Por suerte, su voluntad de destrucción Heym solo pudo legárnosla en esos centenares de páginas. Se ha especulado tanto y de formas tan variadas sobre lo que hubiera sido del mundo si a Adolf Hitler lo hubiesen aceptado en la Academia de las Artes de Viena en 1908, cuando presentó un currículum para ingresar en ella, que ahora, personalmente, después de todo el trabajo de rastreo que ha implicado traducir los Diarios de Georg Heym, no puedo sino alegrarme abiertamente de que este poeta, muerto en 1912 por un accidente que le impidió encauzar la violencia estructural de su pensamiento en las dos catástrofes que se sucedieron a su muerte, solo nos haya dejado un puñado de buenos poemas paradigmáticos, anunciadores de una época, y centenares de páginas estilísticamente tan pálidas y mustias como las propias acuarelas del futuro cabo de la Primera Guerra Mundial. Es de agradecer que su odio irreflexivo hacia la vida moderna no se haya traducido en esos Taten (esas acciones) que tanto anhelaba. Sabemos, leyendo Mein Kampf, lo que pueden provocar los afanes de pureza contrarios a la vida en las urbes modernas: basta ver alguna foto de Dresde o de Berlín en 1945. Ningún poeta, ningún artista por talentoso que sea, ningún anhelo artístico, es automáticamente un sinónimo de autoridad moral de su época; un artista más bien podría ser –y es lamentablemente lo más común—, en su ego perturbado, en las oscilantes limitaciones de su talento y en su humana mezquindad, la legitimación intelectual del horror.
He aquí el poema:
Louis Capet
De redobles el cadalso se rodea,
como ataúd con paño negro cubierto.
El banco encima. El agujero abierto
para el cuerpo. La cuchilla centellea.
Rojas banderas ondean en los techos.
Vocean precios de un palco en la ventana.
Invierna. Mas arde la plebe, se afana
en llegar al frente. Gruñe, al acecho.
Un ruido, de pronto, que asciende. Bramido.
Capet llega en su carro. Lo han emporcado.
Le lanzan estiércol. Son greñas su pelo.
Al podio lo alzan. Queda allí acostado.
La testa en el cepo. La hoja. Un silbido.

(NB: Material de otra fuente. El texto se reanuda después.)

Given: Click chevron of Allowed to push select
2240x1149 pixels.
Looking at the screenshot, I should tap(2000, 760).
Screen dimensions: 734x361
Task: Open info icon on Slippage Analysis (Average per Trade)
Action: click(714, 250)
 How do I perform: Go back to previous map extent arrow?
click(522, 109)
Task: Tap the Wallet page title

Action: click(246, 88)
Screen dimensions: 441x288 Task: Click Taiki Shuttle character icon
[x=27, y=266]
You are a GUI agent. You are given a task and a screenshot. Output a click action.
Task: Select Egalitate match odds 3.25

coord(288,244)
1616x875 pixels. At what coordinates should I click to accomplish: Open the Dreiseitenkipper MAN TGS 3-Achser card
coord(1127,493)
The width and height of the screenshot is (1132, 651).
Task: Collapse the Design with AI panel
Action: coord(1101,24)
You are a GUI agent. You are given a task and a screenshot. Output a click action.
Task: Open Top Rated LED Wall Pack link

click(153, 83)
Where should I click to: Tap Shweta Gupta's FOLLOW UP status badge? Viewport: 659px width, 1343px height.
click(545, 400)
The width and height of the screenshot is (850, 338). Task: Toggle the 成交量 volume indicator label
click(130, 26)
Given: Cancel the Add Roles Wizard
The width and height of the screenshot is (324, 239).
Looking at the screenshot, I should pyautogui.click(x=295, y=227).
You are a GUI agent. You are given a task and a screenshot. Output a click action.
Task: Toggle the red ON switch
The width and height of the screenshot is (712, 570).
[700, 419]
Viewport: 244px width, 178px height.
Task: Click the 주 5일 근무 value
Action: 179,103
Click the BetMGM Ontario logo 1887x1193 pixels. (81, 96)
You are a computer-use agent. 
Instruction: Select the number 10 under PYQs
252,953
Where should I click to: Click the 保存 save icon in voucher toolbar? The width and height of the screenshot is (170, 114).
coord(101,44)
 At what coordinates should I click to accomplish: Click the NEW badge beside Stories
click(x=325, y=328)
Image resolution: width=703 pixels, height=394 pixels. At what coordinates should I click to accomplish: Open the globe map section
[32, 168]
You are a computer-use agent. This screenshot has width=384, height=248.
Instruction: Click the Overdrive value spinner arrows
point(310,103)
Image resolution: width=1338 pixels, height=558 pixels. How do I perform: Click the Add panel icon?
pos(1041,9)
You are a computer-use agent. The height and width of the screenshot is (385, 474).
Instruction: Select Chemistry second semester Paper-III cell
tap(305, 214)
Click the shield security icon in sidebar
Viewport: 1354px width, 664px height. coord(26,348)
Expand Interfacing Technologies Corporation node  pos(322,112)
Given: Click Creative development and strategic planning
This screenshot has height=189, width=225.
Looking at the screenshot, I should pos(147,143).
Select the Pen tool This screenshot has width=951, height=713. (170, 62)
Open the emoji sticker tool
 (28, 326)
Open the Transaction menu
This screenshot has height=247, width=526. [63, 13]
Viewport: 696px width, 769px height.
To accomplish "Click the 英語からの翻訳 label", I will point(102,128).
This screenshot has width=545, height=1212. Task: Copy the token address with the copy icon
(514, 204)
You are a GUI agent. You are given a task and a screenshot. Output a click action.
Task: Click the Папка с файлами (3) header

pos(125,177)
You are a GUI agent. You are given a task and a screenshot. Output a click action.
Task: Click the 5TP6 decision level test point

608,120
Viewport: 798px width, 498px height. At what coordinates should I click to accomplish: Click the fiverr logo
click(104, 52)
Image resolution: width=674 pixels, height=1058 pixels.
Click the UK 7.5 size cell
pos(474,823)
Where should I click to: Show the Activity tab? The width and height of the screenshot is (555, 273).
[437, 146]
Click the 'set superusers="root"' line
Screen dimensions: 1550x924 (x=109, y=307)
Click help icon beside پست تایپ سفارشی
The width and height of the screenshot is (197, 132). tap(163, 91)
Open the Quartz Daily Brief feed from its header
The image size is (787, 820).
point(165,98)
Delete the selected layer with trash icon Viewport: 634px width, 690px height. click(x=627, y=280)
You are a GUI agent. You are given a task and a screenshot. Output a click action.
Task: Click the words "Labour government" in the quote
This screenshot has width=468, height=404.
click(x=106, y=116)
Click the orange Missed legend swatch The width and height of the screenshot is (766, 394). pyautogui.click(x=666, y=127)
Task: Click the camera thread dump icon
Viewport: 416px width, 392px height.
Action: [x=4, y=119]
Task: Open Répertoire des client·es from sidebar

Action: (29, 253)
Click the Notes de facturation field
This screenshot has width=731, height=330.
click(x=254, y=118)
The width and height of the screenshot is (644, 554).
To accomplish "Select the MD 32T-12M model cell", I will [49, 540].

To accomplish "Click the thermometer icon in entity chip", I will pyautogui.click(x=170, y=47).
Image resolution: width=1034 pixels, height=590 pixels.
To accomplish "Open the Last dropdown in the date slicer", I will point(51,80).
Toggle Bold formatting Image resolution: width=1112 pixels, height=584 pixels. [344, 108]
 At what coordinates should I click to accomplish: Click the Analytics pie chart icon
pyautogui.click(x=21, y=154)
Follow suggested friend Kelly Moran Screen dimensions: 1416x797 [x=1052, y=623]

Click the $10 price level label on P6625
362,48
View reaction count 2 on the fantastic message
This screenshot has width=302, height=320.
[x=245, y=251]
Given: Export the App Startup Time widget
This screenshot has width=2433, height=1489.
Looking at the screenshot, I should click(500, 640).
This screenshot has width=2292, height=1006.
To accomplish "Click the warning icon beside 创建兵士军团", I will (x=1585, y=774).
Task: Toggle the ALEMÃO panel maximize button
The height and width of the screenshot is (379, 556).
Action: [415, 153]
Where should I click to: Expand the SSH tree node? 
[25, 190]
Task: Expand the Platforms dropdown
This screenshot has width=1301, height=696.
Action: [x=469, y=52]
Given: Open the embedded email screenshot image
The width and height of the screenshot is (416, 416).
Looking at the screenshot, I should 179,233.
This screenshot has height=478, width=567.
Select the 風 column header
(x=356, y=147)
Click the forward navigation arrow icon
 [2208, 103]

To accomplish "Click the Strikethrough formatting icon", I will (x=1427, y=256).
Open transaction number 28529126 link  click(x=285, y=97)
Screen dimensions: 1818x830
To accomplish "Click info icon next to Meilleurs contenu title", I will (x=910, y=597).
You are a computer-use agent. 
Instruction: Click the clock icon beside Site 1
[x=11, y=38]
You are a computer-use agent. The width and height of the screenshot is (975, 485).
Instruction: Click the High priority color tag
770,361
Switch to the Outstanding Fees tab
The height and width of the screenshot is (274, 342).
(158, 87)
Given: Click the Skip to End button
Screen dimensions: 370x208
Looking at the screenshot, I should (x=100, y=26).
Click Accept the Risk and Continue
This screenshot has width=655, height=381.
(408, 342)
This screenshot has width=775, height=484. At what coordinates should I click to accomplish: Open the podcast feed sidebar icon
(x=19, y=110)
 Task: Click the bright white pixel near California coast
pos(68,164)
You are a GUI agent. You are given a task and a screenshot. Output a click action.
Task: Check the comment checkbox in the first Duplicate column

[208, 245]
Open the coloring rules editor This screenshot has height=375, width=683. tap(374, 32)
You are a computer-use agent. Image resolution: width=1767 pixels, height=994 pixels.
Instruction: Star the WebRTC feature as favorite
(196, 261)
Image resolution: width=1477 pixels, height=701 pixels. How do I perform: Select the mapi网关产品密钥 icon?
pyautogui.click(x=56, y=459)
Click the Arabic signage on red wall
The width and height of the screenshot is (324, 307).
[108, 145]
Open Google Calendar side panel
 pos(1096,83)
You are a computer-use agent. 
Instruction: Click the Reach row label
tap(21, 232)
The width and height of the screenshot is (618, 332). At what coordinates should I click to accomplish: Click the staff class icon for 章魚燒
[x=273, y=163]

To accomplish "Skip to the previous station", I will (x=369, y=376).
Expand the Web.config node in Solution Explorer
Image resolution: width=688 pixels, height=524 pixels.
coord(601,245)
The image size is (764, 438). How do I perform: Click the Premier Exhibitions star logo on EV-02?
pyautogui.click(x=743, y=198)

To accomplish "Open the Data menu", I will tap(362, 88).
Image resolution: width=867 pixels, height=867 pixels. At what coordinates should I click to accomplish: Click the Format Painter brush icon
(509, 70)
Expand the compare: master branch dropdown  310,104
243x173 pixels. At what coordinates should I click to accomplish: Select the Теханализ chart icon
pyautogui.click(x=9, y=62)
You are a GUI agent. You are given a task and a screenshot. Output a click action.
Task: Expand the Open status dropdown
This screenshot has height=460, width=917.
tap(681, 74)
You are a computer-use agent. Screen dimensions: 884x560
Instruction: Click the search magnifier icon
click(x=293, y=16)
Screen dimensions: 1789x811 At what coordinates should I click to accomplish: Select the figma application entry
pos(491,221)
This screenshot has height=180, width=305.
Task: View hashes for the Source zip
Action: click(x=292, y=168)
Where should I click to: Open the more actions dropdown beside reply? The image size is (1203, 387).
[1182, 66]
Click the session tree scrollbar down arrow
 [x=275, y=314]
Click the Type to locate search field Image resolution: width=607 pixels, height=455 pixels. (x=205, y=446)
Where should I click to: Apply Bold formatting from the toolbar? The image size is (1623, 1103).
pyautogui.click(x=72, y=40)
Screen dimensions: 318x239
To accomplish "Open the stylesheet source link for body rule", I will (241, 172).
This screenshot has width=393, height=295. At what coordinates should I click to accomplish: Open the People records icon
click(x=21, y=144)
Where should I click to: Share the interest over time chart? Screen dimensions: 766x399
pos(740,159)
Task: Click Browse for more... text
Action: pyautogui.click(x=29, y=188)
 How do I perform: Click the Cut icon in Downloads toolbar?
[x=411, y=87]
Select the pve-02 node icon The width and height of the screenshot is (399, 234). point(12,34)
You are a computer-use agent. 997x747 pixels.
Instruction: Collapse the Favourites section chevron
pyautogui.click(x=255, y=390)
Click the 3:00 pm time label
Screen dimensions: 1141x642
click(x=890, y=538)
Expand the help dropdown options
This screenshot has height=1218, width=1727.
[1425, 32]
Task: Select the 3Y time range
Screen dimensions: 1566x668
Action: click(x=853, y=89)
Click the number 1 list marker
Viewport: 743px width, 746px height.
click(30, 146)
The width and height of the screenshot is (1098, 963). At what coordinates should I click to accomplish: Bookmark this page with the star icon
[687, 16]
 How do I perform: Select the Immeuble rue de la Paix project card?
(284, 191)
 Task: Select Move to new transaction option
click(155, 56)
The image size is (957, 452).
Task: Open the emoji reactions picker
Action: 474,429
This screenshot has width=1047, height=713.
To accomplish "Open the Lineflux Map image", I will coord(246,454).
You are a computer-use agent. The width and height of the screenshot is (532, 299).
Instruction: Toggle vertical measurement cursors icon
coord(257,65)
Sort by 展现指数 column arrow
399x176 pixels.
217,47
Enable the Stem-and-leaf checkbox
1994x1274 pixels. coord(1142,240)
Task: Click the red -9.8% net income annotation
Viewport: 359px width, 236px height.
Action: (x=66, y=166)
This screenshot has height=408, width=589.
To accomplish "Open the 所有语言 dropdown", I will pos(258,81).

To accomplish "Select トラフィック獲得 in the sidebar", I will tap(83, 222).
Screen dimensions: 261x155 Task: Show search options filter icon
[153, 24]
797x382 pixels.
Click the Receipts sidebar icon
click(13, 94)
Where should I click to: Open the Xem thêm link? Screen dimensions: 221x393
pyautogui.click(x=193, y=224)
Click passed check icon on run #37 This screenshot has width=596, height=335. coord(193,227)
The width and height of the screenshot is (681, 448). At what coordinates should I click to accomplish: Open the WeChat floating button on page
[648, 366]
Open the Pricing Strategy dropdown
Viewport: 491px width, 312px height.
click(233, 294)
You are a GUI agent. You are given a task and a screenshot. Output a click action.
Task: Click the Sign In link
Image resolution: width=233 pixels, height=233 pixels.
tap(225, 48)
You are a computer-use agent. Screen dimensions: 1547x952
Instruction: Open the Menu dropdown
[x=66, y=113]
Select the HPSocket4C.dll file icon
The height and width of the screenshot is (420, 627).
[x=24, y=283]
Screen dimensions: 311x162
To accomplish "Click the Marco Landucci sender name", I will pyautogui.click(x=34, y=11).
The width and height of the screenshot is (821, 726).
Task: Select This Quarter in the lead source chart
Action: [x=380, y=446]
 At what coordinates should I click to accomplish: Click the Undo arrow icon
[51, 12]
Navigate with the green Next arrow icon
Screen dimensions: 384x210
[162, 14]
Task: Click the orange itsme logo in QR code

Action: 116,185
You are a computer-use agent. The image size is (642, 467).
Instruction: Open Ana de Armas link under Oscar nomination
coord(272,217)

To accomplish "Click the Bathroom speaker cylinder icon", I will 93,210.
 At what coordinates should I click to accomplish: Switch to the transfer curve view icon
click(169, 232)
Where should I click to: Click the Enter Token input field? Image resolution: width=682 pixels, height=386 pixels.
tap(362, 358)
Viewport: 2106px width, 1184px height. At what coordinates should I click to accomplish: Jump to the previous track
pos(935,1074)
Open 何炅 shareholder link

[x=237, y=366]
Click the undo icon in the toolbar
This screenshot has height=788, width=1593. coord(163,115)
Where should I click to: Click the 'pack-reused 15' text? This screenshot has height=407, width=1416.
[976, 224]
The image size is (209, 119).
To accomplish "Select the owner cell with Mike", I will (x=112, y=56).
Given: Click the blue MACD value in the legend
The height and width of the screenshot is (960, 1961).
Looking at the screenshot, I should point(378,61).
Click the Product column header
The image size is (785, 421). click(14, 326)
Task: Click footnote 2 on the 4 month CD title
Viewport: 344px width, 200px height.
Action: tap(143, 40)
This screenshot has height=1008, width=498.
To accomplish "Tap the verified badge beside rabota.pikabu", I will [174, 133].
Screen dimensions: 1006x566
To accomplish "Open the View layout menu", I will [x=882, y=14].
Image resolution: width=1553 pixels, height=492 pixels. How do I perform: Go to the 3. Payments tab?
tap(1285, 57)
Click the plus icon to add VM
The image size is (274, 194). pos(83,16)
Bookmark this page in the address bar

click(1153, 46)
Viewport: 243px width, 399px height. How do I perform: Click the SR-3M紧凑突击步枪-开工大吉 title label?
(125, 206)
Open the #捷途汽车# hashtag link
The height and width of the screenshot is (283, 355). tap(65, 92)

El chorro de sangre. El cuello en el hueco.
Louis Capet
Die Trommeln schallen am Schafott im Kreis,
das wie ein Sarg steht, schwarz mit Tuch verschlagen.
Drauf steht der Block. Dabei der offene Schragen
für seinen Leib. Das Fallbeil glitzert weiß.
Von vollen Dächern flattern rot Standarten.
Die Rufer schrein der Fensterplätze Preis.
Im Winter ist es. Doch dem Volk wird heiß,
es drängt sich murrend vor. Man läßt es warten.
Da hört man Lärm. Er steigt. Das Schreien braust.
Auf seinem Karren kommt Capet, bedreckt,
mit Kot beworfen, und das Haar zerzaust.
Man schleift ihn schnell herauf. Er wird gestreckt.
Der Kopf liegt auf dem Block. Das Fallbeil saust.
Blut speit sein Hals, der fest im Loche steckt.